Abstract :
Pada saat ini obat tradisional telah banyak diteliti kembangkan untuk
dimanfaatkan sebagai obat untuk manusia sehingga perlu dilakukan uji toksisitas
obat tradisional untuk menjamin keamanannya yang terkait dengan maksud
penggunaannya. Pada penelitiian ini,dilakukan uji toksisitas subkronik ekstrak air
biji petai cina (leucaena lucocephala) secara mikroskopik pada hati mencit (mus
musculus) betina.
Penelitian ini menggunakan 40 ekor mencit betina yang dibagi dalam 4
kelompok yaitu satu kelompok kontrol dan empat kelompok uji. Kelompok
kontrol (PO) diberi aquadest secukupnya sehari satu kali.
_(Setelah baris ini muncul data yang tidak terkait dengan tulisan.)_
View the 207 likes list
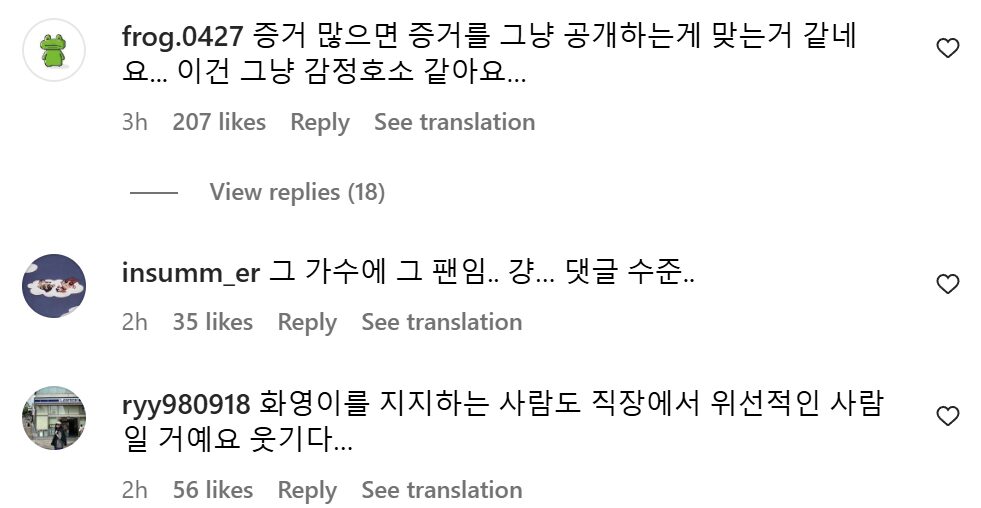 coord(219,122)
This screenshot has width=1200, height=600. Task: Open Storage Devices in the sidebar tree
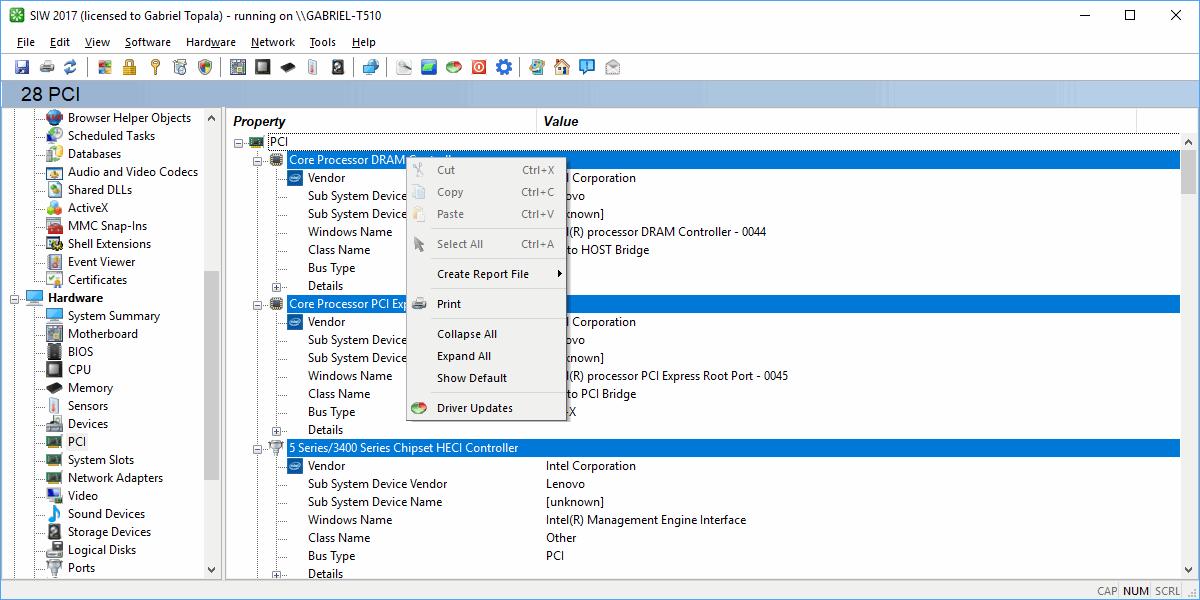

Kelompok uji diberi
ekstrak air biji petai cina (leucaena leucocephala) dengan tiga macam variasi dosis
yaitu kelompok PI dengan dosis 0.5g/KGBB, P2 dosis lg/KGBB, dan P3 dengan
dosis 1.7g/KGBB dengan jumlah volume pemberian 16.67ml secara oral sehari
satu kali selama 54 hari. Pada akhir penelitian semua hewan uji dibedah dan
dibuat preparat histopatolog hatinya.
Perubahan - perubahan yang tampak pada gambaran histopatologi hati
mencit betina dicatat, lalu diberi skor dan diolah dengan penilaian peringkat
(rank). Hasilnya dianalisis dengan uji statistik nonparametrik dengan
menggunakan uji kruskal wallis. Apabila terdapat perbedaan yang nyata diantara
kelompok perlakuaan dilanjutkan dengan uji perbandingaan berganda (uji Z) 5%.
Dari hasil penelitian disimpulkan bahwa ekstrak air biji petai cina
(leucaena leucocephala) pada dosis 1,7g/KGBB dengan volume pemberian
16.67ml dapat menimbulkan efek toksik berupa degenerasi sel yang berat yaitu
degenerasi hidropik pada organ hati mencit (mus musculus) betina.